Tiglat Matbaacilik - En mutlu günlerimizin arkasinda

Estroti Ailesi (Rozi, Yusuf ve Niso) ile kahve içerken onlardan firmalarının, biraz da aile fertlerinin hikayelerini, başarıya yolculuklarını, işlerini ne kadar sevdiklerini dinledim. Bu dünya tatlısı insanlar - aramızdan birileri - matbaaları, özellikle davetiyeleri ile tanınıyorlar.. İşte en mutlu günlerimizi bize haberdar eden insanların hikayeleri ve yorumları

Ekonomi
9 Ocak 2008 Çarşamba
Tiglat’ın tarihçesi nedir? Nasıl başladınız matbaacılığa?
1974 senesinde Selman Pınar Türk Resim Tarihi’ni basmak için bir matbaa başlatmış, adı Tiglat. 1983 yılında işler iyi gitmeyince matbaayı kuzenine devretmis. Önce cirodan pay verdik, daha sonra sözleşme yaptık, 1987 yılında da tamamen devraldık.
Ben de bu arada 1983’ten beri bilfiil matbaacı olarak çalışıyorum. Benimkisi makine sevdasıydı. Lise mezunuydum. Mezun olurken babam vefat etti, ben de askere gittim. Gelince kayınpederimle çalıştım, defter, sigorta defterleri, bonolar, faturalar vesaire imalatı yapardık o zaman. Bu arada da matbaacılara iş veriyorduk. Küçük, bu masa kadar (masayı gösteriyor) bir makinayı 1300 liraya aldım. Parasını rahmetli anneannemden almıştım. Derdim ki kendi kendime: “Her geçiş para basıyor.” En azından öyle zannederdim.. Çok verimli yıllardı, çok hızlı büyüdük. 3 makinamız oldu, onlarda ise 8- 9 makina. Kapasiteyi nasıl dolduracağımızı düşünmeden daldık bu işin içine.
Dimitro adında dünya tatlısı Rum bir ortağım vardı. 1990’da ‘Yunanistan’a gidiyorum’ dedi. O gitti, biz kaldık.. İlk önce Bomonti’ye taşındık. 18 sene orada kaldık. Şimdi aile şirketiyiz. Kasım 2005’ten beri de Seyrantepe’deyiz.

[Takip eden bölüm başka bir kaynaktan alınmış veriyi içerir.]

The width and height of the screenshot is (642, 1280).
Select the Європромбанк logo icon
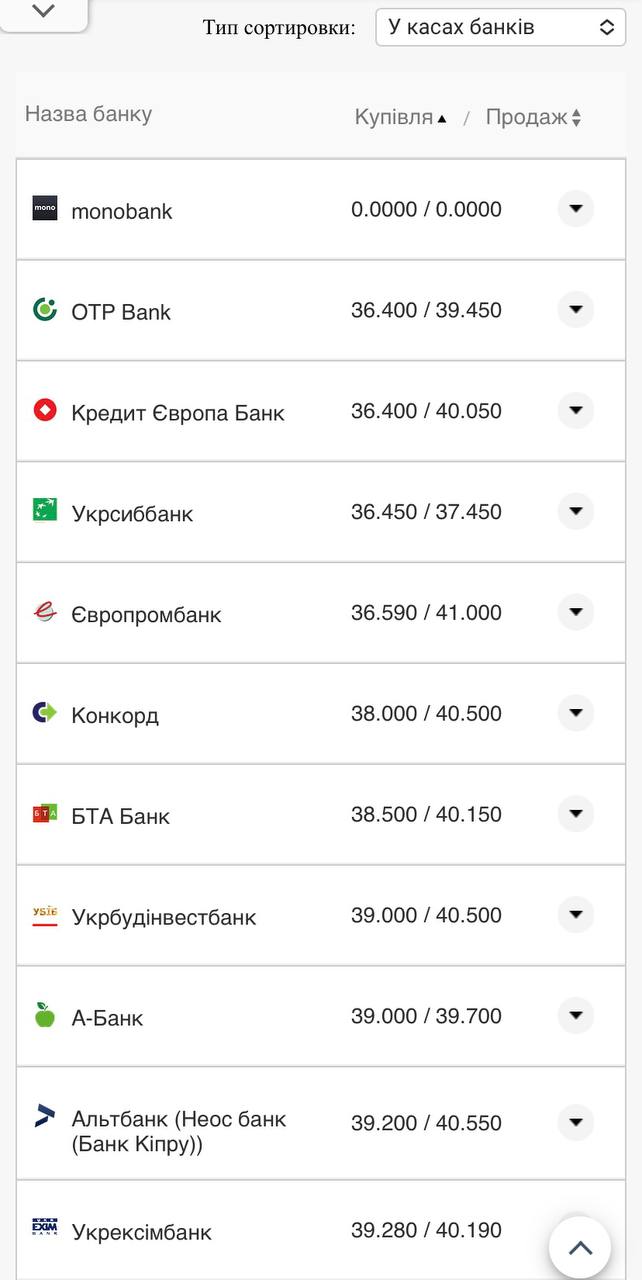(46, 612)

Davetiyeye nasıl başladınız? Nasıl bir anda “cemaatin davetiyecisi” oldunuz?
90’lı yıllarda bizi tanıyan yakınlarımıza davetiye yapmaya başladık. O zaman klas davetiyeler Başkent Ofset’te yapılıyor. Biz üçüncü sınıftık, daha çok ambalaj yapıyorduk, ama ekipmanımız mevcut. Yapar mıyız, yapamaz mıyız derken bir gün randevu alıp Happy Leyla’ya gittim. Bir tane gönderdi, iki tane gönderdi.. derken, davetiyeci olduk.

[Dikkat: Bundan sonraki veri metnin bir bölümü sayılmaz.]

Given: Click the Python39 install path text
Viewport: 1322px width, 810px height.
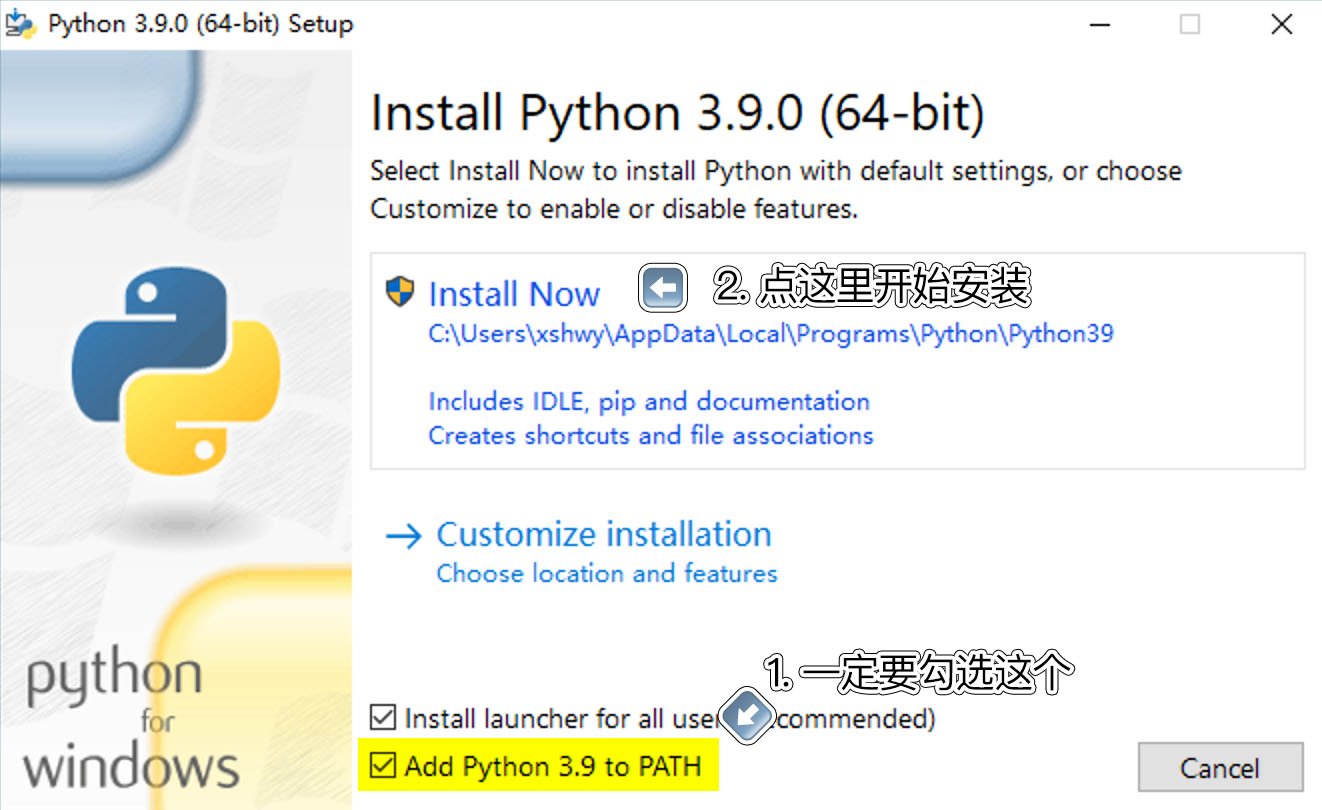Looking at the screenshot, I should [770, 334].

Davetiyenin arkasını basmak maaliyetli olduğu için o zamanlar arkasına Tiglat yazmazdık. CNN’in genel müdürü Efe diye bir arkadaşım, “Abi.. Niye arkasına basmıyorsun, acayip reklam olur.” deyince, biz de basmaya başladık. Şimdi insanlar davetiyenin arkasına bakıyorlar.
Tiglat ne demek peki?
Asurlular’ın en meşhur krallarından biri. O zamanki isim, ben değiştirmedim bunu. Bir Asurlu ismi asla seçmezdim.. Yoksa biz Çanakkale’nin kalesi, Kale Matbaacılık’tık. Bir üst sokağımızda bir Kale Matbaacı daha vardı, mallar karışıyor falan; biz de satın aldığımız firmanın ismine döndük: Tiglat
Neden sizi seçiyorlar, onca davetiyeci varken? Yapılası iş mi bu davetiyecilik..
Davetiye müşterisi zor müşteridir. Yerimiz küçüktü. Anne, baba, damat, gelin, hepsi geliyorlar, 4- 5 saat insanlar orada. Altı kişi! O zaman ben grafik yapıyorum. Herkes birşeyler istiyor. Rozi beni kurtar bu işten! Deliriyorum..

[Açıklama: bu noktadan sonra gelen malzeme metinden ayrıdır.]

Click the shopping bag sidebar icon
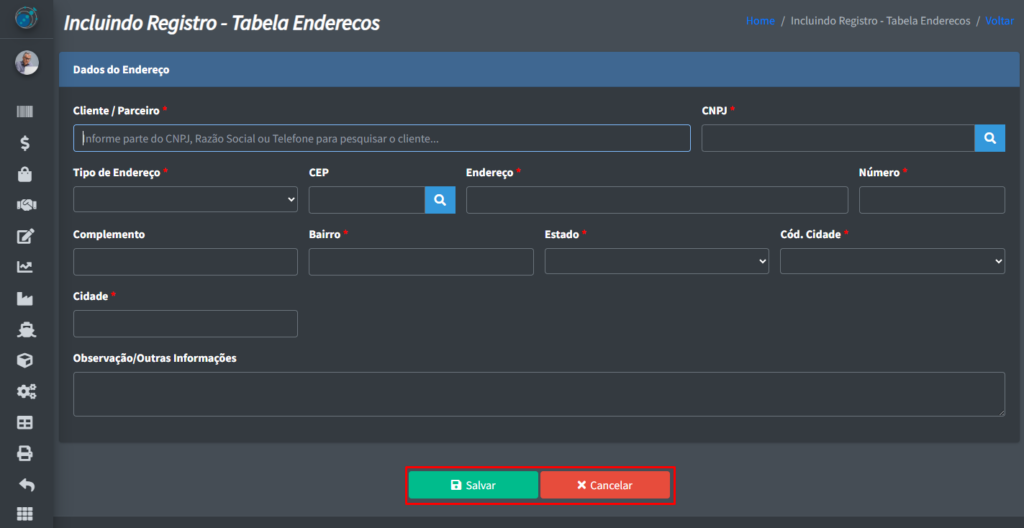1024x528 pixels. pos(26,174)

Rozi işin başına geldiği zaman davetiye işi oturdu. Ben sabırsız adamım. Davetiye işi ise özel bir ilgi, sabır ve itina gerektiriyor. Kadın eli değince iş değişti. Bugün Rozi davetiyenin her aşamasının başında durur. Butik düşünüyor. O kadar detay var ki! İşte Rozi onları deneme- yanılma yöntemiyle düzeltti. Markalaşmamızın sebebi bu. Yoksa biz markamız olsun diye bir şey yapmadık.
Davetiye işinizin ne kadarı? Başka neler üretiyorsunuz?
Yüzde onu geçmez. Ama bizim camiada insanlar bizi daha çok davetiye ile tanır. Doğaldır; tanışıklıklar var. 
Kataloglar, dergiler, broşürler üretiyoruz. Seyrantepe’de 5 renkli yeni bir makina yatırımına gittik, bizim çapımız için hatırı sayılır bir yatırım. Bu makinanın yetenekleri doğrultusunda kendimizi tanıtım ve promosyon malzemelerinde konumlandırmaya karar verdik; kalitemiz ve kapasitemiz eskiye göre yüzde 400 arttı. Bu kadar büyük bir yatırım yapmış olmamıza rağmen kimse bizi sanayici olarak konumlandırmıyor, herkes küçük bir tesisi olanla yatırım yapanı aynı seviyede görüyor.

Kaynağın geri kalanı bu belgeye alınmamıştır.